Obtain required authorizations and signatures for agreement finalization.
Track contract progress and ensure executed documents are properly filed and maintained.
Identify contract-related risks, delays, and issues, escalating concerns when necessary.
Provide regular contract status updates to study teams and management.
Protocol Amendment Management
Coordinate protocol amendment submissions for assigned studies and sites.
Support amendment-related contract and budget modifications.
Review amendment requirements and communicate timelines, documentation needs, and action items to study teams and investigative sites.
Track amendment submissions, approvals, and implementation activities.
Collaborate with:
Clinical Operations
Regulatory Affairs
Legal Teams
Finance Departments
Maintain accurate amendment documentation and study records.
Support site communications and follow-up activities to prevent delays in implementation.
Study Operations & Compliance
Ensure compliance with:
SOPs
Sponsor Requirements
Quality Standards
ICH-GCP Guidelines
Maintain study trackers, reports, metrics, and operational documentation.
Monitor study deliverables and escalate risks or delays that may impact timelines.

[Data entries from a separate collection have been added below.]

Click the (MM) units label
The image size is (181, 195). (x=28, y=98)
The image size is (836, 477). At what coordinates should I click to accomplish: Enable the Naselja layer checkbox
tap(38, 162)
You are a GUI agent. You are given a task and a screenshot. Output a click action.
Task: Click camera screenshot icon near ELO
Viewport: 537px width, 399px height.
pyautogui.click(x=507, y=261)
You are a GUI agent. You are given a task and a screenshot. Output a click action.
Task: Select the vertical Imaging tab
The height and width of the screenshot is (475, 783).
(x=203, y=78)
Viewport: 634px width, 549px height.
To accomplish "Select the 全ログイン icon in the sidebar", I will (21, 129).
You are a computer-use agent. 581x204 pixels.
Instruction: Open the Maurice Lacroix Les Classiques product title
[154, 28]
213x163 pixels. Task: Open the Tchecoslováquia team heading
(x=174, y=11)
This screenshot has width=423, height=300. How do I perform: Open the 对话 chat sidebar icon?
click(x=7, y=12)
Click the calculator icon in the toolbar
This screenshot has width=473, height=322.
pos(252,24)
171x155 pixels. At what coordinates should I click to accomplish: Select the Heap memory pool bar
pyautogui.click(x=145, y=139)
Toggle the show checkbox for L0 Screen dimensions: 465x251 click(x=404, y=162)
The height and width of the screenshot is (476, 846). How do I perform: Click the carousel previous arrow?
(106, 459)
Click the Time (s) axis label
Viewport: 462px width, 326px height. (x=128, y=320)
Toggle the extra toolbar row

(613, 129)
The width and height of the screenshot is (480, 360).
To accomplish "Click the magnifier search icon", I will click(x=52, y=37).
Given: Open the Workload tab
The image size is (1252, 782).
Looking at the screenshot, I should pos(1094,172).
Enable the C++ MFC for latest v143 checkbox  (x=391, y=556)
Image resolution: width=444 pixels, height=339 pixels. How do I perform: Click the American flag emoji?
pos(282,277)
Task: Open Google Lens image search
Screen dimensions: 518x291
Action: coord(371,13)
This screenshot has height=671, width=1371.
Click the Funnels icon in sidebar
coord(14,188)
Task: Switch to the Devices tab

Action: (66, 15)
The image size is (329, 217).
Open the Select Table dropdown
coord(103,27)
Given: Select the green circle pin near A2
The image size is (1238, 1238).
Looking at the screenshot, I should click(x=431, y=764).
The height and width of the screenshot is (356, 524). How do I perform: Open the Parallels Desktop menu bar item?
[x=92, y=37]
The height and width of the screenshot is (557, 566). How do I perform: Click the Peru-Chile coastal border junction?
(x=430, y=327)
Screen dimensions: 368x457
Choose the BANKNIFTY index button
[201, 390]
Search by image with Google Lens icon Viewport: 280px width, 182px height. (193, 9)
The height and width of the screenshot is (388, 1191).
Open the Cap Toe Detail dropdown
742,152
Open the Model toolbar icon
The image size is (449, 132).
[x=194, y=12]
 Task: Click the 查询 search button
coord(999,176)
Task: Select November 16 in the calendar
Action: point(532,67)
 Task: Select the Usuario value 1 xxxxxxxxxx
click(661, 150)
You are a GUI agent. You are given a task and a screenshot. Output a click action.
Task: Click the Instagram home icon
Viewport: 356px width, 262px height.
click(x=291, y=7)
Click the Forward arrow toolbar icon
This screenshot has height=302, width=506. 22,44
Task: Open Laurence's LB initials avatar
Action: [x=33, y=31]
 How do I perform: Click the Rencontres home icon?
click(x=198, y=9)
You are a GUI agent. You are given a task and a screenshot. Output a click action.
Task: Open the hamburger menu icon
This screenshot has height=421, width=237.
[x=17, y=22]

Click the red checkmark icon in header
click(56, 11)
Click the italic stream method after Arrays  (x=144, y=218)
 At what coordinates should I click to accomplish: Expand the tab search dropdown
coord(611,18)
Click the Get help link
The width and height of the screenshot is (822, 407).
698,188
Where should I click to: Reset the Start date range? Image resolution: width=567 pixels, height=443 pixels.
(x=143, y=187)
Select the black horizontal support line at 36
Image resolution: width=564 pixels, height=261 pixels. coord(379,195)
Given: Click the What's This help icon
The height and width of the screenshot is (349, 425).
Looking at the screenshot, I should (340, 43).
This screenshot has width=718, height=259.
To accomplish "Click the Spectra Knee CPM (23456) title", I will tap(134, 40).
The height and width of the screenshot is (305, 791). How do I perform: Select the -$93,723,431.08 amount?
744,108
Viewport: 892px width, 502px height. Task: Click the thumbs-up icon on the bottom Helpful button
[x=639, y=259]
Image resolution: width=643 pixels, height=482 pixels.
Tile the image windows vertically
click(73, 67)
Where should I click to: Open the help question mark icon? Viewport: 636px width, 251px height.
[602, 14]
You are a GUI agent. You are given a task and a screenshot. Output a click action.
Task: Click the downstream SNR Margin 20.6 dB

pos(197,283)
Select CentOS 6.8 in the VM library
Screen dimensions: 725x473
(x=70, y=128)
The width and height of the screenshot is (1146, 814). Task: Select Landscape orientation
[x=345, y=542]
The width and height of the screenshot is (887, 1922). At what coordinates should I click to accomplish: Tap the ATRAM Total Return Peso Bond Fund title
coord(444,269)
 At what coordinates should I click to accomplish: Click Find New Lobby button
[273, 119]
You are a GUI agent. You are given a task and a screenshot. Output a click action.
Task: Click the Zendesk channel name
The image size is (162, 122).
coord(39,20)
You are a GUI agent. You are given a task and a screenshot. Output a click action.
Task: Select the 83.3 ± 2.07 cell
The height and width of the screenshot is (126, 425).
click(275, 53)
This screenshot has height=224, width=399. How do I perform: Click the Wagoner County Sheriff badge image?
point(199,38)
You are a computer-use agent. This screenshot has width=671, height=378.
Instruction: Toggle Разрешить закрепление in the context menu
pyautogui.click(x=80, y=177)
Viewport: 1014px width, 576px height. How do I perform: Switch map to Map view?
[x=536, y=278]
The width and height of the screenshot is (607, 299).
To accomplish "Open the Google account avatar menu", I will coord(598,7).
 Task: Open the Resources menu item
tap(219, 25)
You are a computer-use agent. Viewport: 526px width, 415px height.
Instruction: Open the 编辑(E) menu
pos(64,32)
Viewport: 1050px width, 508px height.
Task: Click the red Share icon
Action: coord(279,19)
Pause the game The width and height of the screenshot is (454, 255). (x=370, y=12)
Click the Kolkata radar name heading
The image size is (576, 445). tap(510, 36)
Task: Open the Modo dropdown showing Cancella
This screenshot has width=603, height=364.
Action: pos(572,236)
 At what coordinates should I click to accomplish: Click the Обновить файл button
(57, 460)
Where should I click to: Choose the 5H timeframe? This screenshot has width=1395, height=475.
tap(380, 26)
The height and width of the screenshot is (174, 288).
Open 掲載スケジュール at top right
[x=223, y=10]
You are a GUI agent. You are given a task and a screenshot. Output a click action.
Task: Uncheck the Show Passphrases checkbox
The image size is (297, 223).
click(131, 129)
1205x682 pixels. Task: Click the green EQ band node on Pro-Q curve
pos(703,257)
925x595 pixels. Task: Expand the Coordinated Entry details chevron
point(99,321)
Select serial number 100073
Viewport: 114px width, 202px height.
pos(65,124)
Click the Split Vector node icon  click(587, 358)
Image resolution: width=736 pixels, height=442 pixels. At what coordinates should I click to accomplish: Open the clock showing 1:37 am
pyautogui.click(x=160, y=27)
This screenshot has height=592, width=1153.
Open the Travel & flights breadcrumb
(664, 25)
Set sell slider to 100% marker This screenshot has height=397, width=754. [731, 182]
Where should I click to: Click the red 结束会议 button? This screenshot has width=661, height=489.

Support audit and inspection readiness by maintaining complete and accurate records.
Participate in process improvement initiatives and departmental projects.
Collaborate effectively with internal and external stakeholders to support study execution.
Complete required training, compliance activities, and timesheets within established timelines.
Required Skills & Competencies
Clinical Research Knowledge
Strong understanding of:
Clinical Trial Agreements (CTAs)
Protocol Amendment Processes
Clinical Trial Start-Up Activities
Site Contracting Procedures
Working knowledge of:
ICH-GCP Guidelines
Clinical Research Operations
Regulatory Requirements
Technical & Functional Skills
Experience using contract tracking and document management systems.
Proficiency in Microsoft Office Suite:
Excel
Word
PowerPoint
Outlook
Ability to maintain accurate trackers, reports, and study documentation.
Soft Skills
Excellent communication and stakeholder management skills.
Strong negotiation and coordination abilities.
Excellent organizational and multitasking skills.
High attention to detail and accuracy.
Ability to prioritize multiple projects and deadlines.
Strong problem-solving and risk management capabilities.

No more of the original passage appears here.